Was I wrong? Have things changed?

bhhaskin

It should be a plugin. Anything that isn't directly related to the core mission of a web browser should be a plugin.

jamesgill

Why not make them disabled by default, with the option to turn them on?

HelloUsername

> Why not make them disabled by default, with the option to turn them on?

"All AI features will also be opt-in"

jamesgill

He said there would be both an "AI kill switch" but that it's also "opt-in". Taken together, his two statements seem a little...odd.

lawtalkinghuman

They could even make the AI features available as extensions, downloadable from addons.mozilla.org

That way, the users who want them can download them, and the users who don't, don't.

netsharc

I think Facebook did a study that making options opt-in means only a tiny tiny percentage of users will ever activate them. People never look around in settings.

I suppose if - after you click away the popup that says "Thank you for loving Firefox"(1) - a popup shows that says "Hey, hey, look at me, look we have this new feature, it'll blow you away. Do you want to enable it?" would be obnoxious but satisfies the idea of "opt-in".

(1) https://bugzilla.mozilla.org/show_bug.cgi?id=1791524 - I still remember how icked I was seeing this popup.

eps

Don't need to run studies to understand that.

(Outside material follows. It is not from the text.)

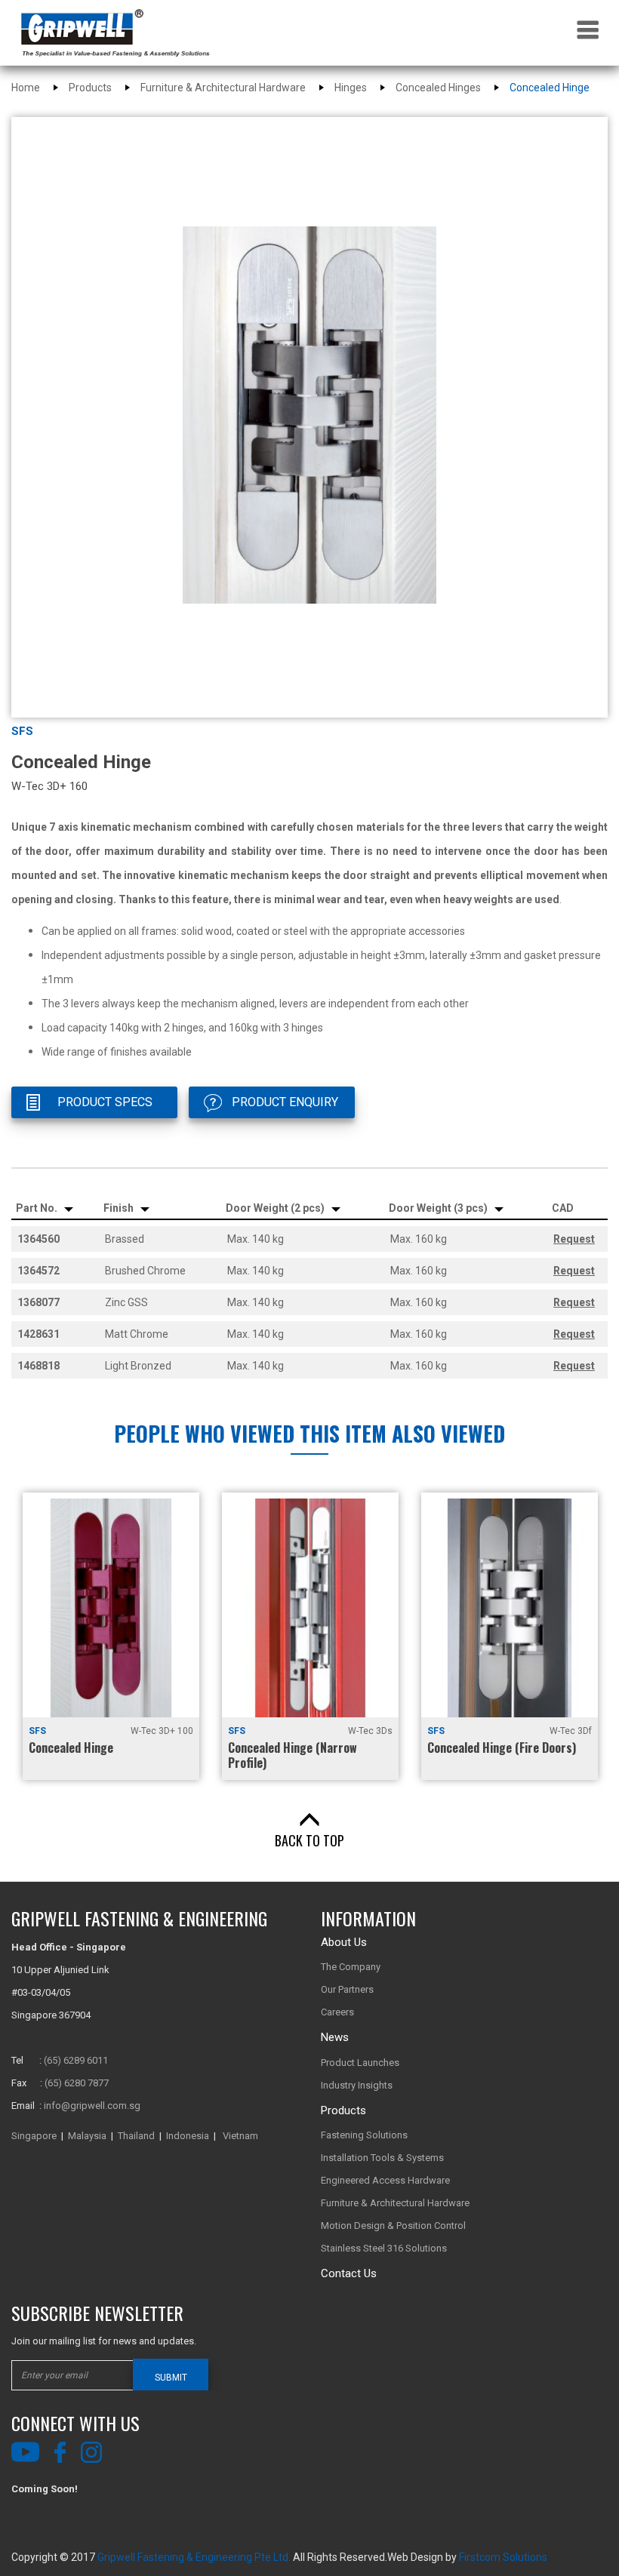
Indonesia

If it's off be default it will stay off unless the user is somehow made to try it. Default opt-in is one option to do that, the simplest one, but it's not the only one. The rest require explaining clearly what the user will get out of enabling it ... and that often is difficult to do succinctly, or convincingly. So shovelling it down everyone's throat it is.

bigstrat2003

> making options opt-in means only a tiny tiny percentage of users will ever activate them

Why exactly should I, a user, care about this? I don't want useless crap shoved in my face, period. I don't care that people might not turn on someone's pet feature if they don't enable it by default.

dzikimarian

Because if this browser will have zero appeal to wider public it will die and you will have to pick between Chrome forks.

RegnisGnaw

Because money! Seriously that's the answer to most of these questions.

al_borland

Is there a business model behind actually making profit off this stuff yet? Last I looked, Mozilla is still making almost all their money from Google.

nemomarx

The new CEO said he views it as a monetization source. I'm not really sure how, but he apparently has something in mind I can't think of.

kevin061

Yeah the option is called Waterfox, Palemoon, or even Vivaldi.

reidrac

Vivaldi is not open source. Not quite an option.

kevin061

dntbrsnbl

I think the UI code is not open source (so you can't build the browser yourself).

https://vivaldi.com/blog/technology/why-isnt-vivaldi-browser...

butz

Wait, what? Vivaldi is open source? Now I am confused and really not sure what was the reason I ignored it for so long. Was there something iffy with Linux desktop integration?

forgotpwd16

Quite surprised at Vivaldi. Considered that as Opera spiritual successor including any possible feature, will've been one of the first browsers adding AI.